Ford Foster had never shone out to so good an advantage in all his life before, as he did when he took his station on the upper rounds of that ladder, and risked his neck to hand water-pails to Ham. It was hard work, all around, but hardest of all for the two “firemen” on the roof. Now and then the strength and agility of Ham Morris were put to pretty severe tests, as Dab danced around under the scorching heat, or slipped flat upon the sloping roof. It was well for Ham that he was a man of weight and substance.
There were scores and scores of people streaming up from the village now, arriving in panting squads, every moment; and Mrs. Kinzer had all she could do to keep them from “rescuing” every atom of her furniture out of the house, and piling it up in the road.
“Wait, please,” she said to them very calmly.
“If Ham and Dab save the long barn, the fire won’t spread any farther.
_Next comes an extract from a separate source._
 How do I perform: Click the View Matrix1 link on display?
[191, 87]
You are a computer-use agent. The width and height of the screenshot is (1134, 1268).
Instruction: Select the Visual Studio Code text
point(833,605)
The old barn won’t be any loss to speak of, anyhow.”
Fiercely as the dry old barn burned, it used itself up all the quicker on that account; and it was less than thirty minutes from the time Ham and Dabney got at work before roof and rafters fell in, and the worst of the danger was over. The men and boys from the village were eager enough to do any thing that now remained to be done; but a large share of this was confined to standing around and watching the “bonfire” burn down to a harmless heap of badly smelling ashes. As soon, however, as they were no more wanted on the roof, the two “volunteer firemen” came down; and Ham Morris’s first word on reaching the ground was,—
“Dab, my boy, how you’ve grown!”
Not a tenth of an inch in mere stature, and yet Ham was entirely correct about it.
He stared at Dabney for a moment; and then he turned, and stared at every thing else. There was plenty of light just then, moon or no moon; and Ham’s eyes were very busy for a full minute. He noted rapidly the improvements in the fences, sheds, barns, the blinds on the house, the paint, a host of small things that had changed for the better; and then he simply said, “Come on, Dab,” and led the way into the house. Her mother and sisters had already given Miranda a hurried look at what they had done, but Ham was not the man to do any thing in haste. Deliberately and silently he walked from room to room, and from cellar to garret, hardly seeming to hear the frequent comments of his enthusiastic young wife. That he did hear all that had been said around him as he went, however, was at last made manifest, for he said,—
“Dab, I’ve seen all the other rooms. Where’s yours?”
“I’m going to let you and Miranda have my room,” said Dab. “I don’t think I shall board here long.”
“I don’t think you will either,” said Ham emphatically. “You’re going away to boarding-school. Miranda, is there any reason why Dab can’t have the south-west room, up stairs, with the bay-window?”